[Short problem]: Which rows below contain the string "perform"? Pull out each of those lines and copy it in full.

[Record list]:
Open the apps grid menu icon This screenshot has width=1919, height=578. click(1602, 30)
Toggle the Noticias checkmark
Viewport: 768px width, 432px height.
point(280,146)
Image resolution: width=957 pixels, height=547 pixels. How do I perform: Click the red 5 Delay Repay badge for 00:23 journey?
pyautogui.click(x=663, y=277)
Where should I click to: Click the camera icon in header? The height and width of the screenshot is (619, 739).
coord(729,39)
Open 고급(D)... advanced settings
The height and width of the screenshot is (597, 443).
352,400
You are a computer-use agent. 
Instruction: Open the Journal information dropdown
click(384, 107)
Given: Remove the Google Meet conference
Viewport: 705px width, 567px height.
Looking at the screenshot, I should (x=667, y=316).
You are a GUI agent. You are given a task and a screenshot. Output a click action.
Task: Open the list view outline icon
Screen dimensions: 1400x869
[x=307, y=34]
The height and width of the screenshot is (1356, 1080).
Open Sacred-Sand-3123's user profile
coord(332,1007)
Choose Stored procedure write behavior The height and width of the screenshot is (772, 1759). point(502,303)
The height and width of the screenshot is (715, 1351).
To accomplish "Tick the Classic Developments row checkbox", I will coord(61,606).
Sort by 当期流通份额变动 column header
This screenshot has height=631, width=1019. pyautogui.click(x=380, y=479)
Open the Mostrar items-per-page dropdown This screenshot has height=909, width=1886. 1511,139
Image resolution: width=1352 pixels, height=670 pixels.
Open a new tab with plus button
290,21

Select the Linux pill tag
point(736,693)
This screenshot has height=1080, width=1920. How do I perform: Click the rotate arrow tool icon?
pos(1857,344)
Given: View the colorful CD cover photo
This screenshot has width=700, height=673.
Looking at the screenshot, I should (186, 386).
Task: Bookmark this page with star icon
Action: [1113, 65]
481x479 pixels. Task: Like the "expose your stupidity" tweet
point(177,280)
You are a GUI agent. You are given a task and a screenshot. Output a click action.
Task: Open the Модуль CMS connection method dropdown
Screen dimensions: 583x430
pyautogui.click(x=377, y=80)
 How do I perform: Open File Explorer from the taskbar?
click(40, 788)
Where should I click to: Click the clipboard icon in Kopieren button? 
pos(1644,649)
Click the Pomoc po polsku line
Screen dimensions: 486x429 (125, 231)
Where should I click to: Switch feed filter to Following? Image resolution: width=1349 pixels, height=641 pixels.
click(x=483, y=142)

[Task output]:
Image resolution: width=957 pixels, height=547 pixels. How do I perform: Click the red 5 Delay Repay badge for 00:23 journey?
This screenshot has height=1080, width=1920. How do I perform: Click the rotate arrow tool icon?
 How do I perform: Open File Explorer from the taskbar?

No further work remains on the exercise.